Après avoir payé le prix fort dans la lutte contre l’extrémisme violent le 8 janvier 2025, le Bénin a commencé par relever les défis.
Après cette attaque terroriste sans précédent qui a profondément marqué l’histoire sécuritaire du pays, le pays se donne les moyens sécuritaires efficaces.
APRÈS CETTE ATTAQUE UNE ADAPTATION DE MISE
Sur le plan intérieur, l’attaque a permis à l'État du Bénin, d'évaluer les difficultés opérationnelles et renforcer les dispositifs de sécurité dans le Nord du pays.
En clair, la sécurisation et le renforcement des capacités militaires sont davantage des priorités. En effet, face à la menace qui s’est accrue ces dernières années, notamment dans le Nord du pays, les autorités béninoises ont renforcé les effectifs militaires et les moyens logistiques dans le cadre du cadre "Opération Mirador", opération lancée pour sécuriser les zones frontalières.
Aussi, le partenariat avec des forces régionales et internationales, notamment à travers le partage de renseignements et l’acquisition d’équipements, sont-ils de mise.
Dans ce cadre, on peut citer des avions de surveillance offerts par l’Union européenne et des engins militaires de pointe acquis. Tout ce matériel a renforcé la capacité opérationnelle militaire du Bénin face au terrorisme.

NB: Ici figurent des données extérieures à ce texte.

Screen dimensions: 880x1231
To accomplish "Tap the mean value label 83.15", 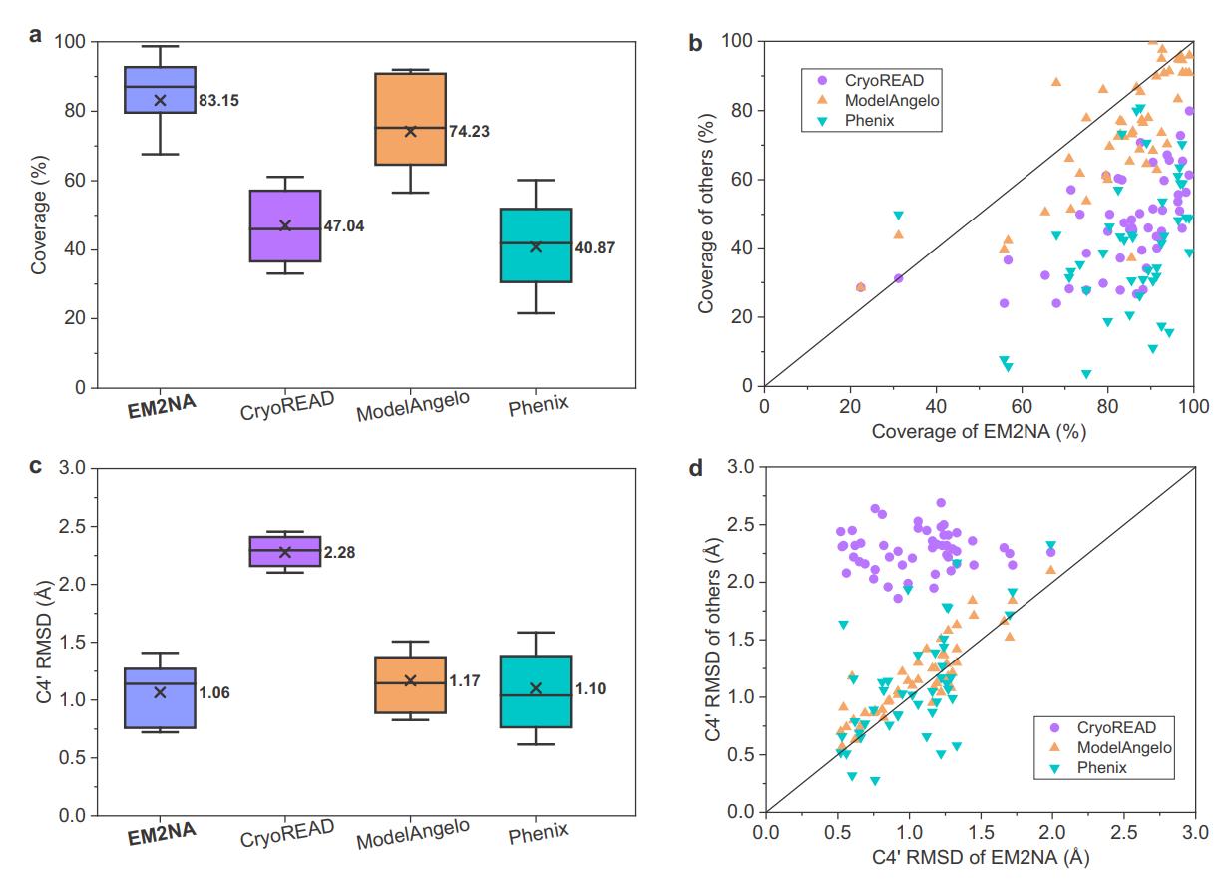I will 218,101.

Le Bénin a aussi intensifié les patrouilles frontalières et multiplié les actions offensives contre les bases djihadistes identifiées dans les zones transfrontalières.
Pour une Nation historiquement pacifique, cette attaque a constitué un tournant. Cette attaque a ébranlé la conscience collective avec les enjeux de la sécurité nationale.
En outre, après cette attaque, le débat sur la coopération régionale est de mise, notamment avec le Niger et le Burkina Faso (toujours réticents), pour mieux contrer les flux transfrontaliers des groupes armés.
À L'HORIZON
Un an après cette attaque, le Bénin se renforce face aux menaces terroristes persistantes.
Si des progrès ont été réalisés en matière de coopération et de capacité militaire, l’extension des activités de groupes comme le JNIM montre que la sécurité reste un chantier en cours pour le Bénin, dont la partie septentrionale est aux portes du Sahel.